Excerpt provided:
Such were the cases which had been discussed and the general principles which had been established, prior to the period when the case of Hornsby v. Lee arose.1 The progress of the current of decisions was then for the first time effectually checked. The new doctrine propounded ought not to have been altogetherunexpected. Suspicions might reasonably have been excited in the minds of intelligent lawyers that the stream of decisions had long ceased to flow in its proper channel. By one steady glance at principle and upon the first impression it might have been surmised, that, although in the event of a husband assigning the chose in action of his wife, the assignee could not, at law, be in a better situation than the assignor, who, besides, in order that he might fortify his title against the claim of the wife surviving, was bound to reduce the subject into possession; still, as equity considers such assignment by the husband as amounting to an agreement that he will reduce the property into possession, and further regards that which a party agrees to do as already done, an assignment of the chose in action of the wife by the husband, who had the power of reducing the property into possession, might have been regarded as an effectual reduction; but that, on the other hand, in such cases as admitted not of that act being performed by the husband, his assignment could not have the effect of transferring the property until, by subsequent events, he should be able to reduce it into possession, when, by virtue of the previous assignment operating upon his actual position, the subject matter of the deed might pass. These are views which, independently of all authorities, must suggest themselves to any one reflecting upon the subject. 12 Madd. Rep. 16.

But enlightened minds refused them access. Members of the bar, eminent for their experience and professional attainments,1 affected to regard with alarm a recognition of the new doctrine; and dismal forebodings of the ruinous consequences which could not but result from it escaped from them, now and then, in the heat of argument. Equity, it was represented, had thus been poisoned at its fountain head: titles had been wantonly violated; and the fabric of ages was to be overthrown. In the meantime, Sir Thomas Plumer continued inflexible in his opinion.

Data lines:
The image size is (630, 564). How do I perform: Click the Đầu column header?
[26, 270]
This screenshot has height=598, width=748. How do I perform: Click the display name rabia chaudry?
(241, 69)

Goals:
A - Reproduce the Hornsby v. Lee passage word for word, everything from "But enlightened minds" down to "in his opinion.".
B - According to the Hornsby v. Lee passage, who continued inflexible in his opinion?
C - Carry the Hornsby v. Lee passage forward from its final sentence.
The material plays no part in this work and can be left aside.

Exercise answers:
A -
But enlightened minds refused them access. Members of the bar, eminent for their experience and professional attainments,1 affected to regard with alarm a recognition of the new doctrine; and dismal forebodings of the ruinous consequences which could not but result from it escaped from them, now and then, in the heat of argument. Equity, it was represented, had thus been poisoned at its fountain head: titles had been wantonly violated; and the fabric of ages was to be overthrown. In the meantime, Sir Thomas Plumer continued inflexible in his opinion.

B - Sir Thomas Plumer.

C -
The facts of the case, which derives an interest from its having been the turning point of the doctrine under review, were simply these :-There had been an assignment by husband and wife of a reversionary interest, belonging to the latter, in certain government securities, for the payment of an annuity granted by the husband. There was subsequently, under an Insolvent Debtors Act, a general assignment of the property of the husband. The person, upon whose death the wife was to become entitled to the stock, died in the lifetime of husband and wife; and the husband, without having done any other act to reduce the stock into possession, died before the wife. A bill was filed by the wife, praying that the stock might be transferred to her. The Master of the Rolls was of opinion that, although a husband has unquestionably a right to the choses in action of his wife, provided these have, in his lifetime, been reduced into possession by him, an assignment of a reversionary interest clearly did not amount to an actual reduction into possession nay, it could not even be regarded as a constructive reduction into possession, inasmuch as its only effect was to substitute the assignee for the assignor; that is to say, that, in the event of the husband surviving the wife, the assignee would be entitled to the property; while, on the other hand, the wife is entitled, if she happens to survive the husband.

The interest, no doubt, was in that case, contingent; but the decision did not at all turn upon that particular circumstance.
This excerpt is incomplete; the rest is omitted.